The EU-Japan Free Trade Agreement (JEFTA) negotiations were launched in March 2013. Between 10 and 13 December the plenary of the EU Parliament is planned to vote on the agreement.

JEFTA is the biggest trade agreement ever concluded by the European Union, with a country which GDP is three times higher than the one of Canada - the party for the previous agreement, CETA, that has served as a model for JEFTA according to the European Commission.

While CETA had included a number of shortcomings for water resources as well as for public water and wastewater management, the provisions of JEFTA even fall short of CETA. Additionally a considerable amount of power will be transferred from the EU Parliament to highly intransparent committees.

Unlike in the CETA Agreement (Art. 1.9), there is no article on "rights and obligations relating to water" in the JEFTA Agreement. This article, although insufficiently, excludes water "in its natural state" from becoming a market commodity and, although also insufficiently, preserves the rights of public authorities to decide independently how to allocate water resources.

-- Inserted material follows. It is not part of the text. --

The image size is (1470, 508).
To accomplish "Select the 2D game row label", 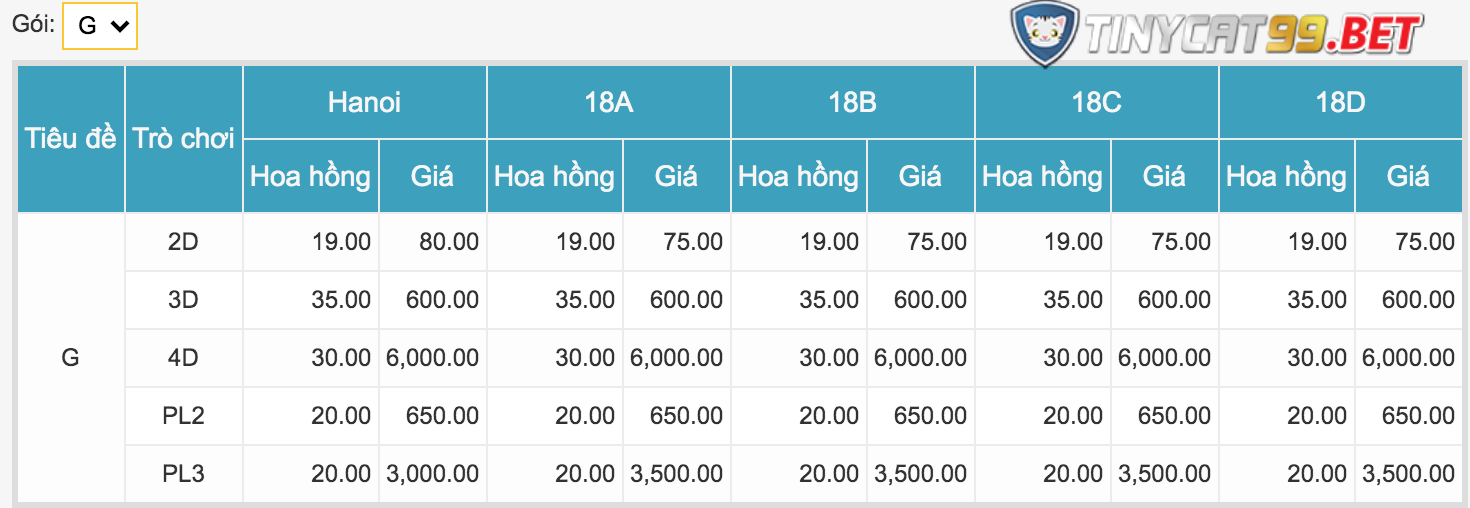I will [183, 242].

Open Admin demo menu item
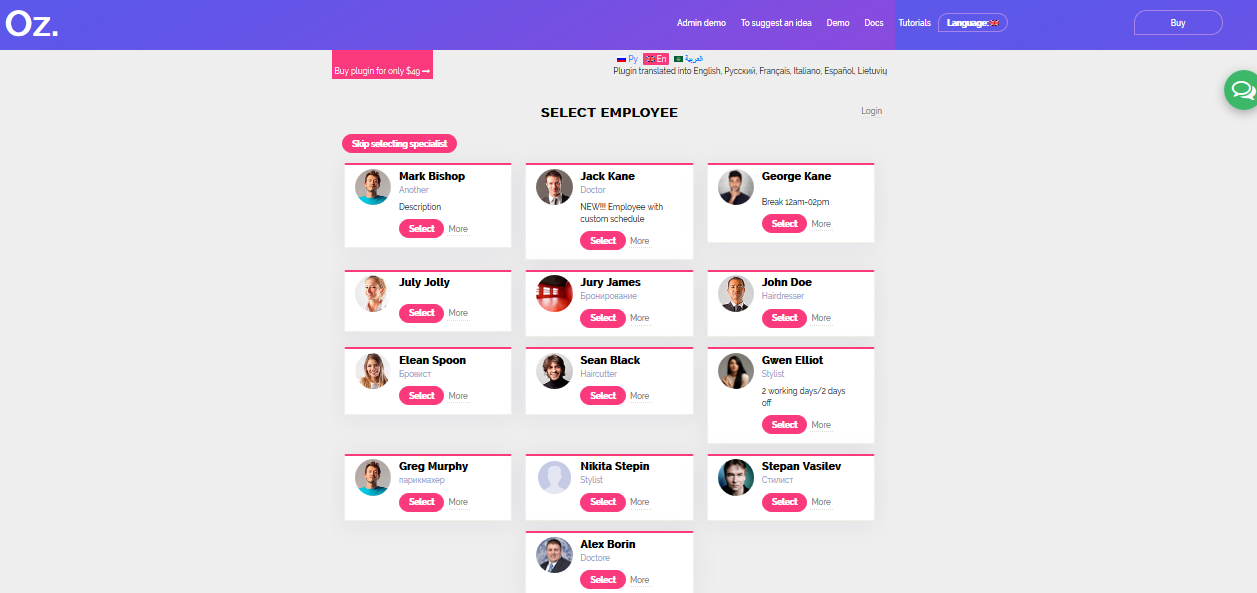click(x=701, y=23)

Because of CETA's shortcomings on water some member states had insisted on including clarifications on water in the - legally not binding - CETA Joint Interpretative Instrument (No. 11, p. 8). Especially the declaration of Slovenia to the Council minutes highlights CETA's deficiencies and stresses the right of Slovenia to limit or cancel the awarded water rights (No. 23 p. 18). All this is missing in the JEFTA agreement.

We remind you that water is essential for life. In times of water shortages becoming a widespread phenomenon also in the EU we have to regard anyone approving JEFTA as acting highly irresponsibly.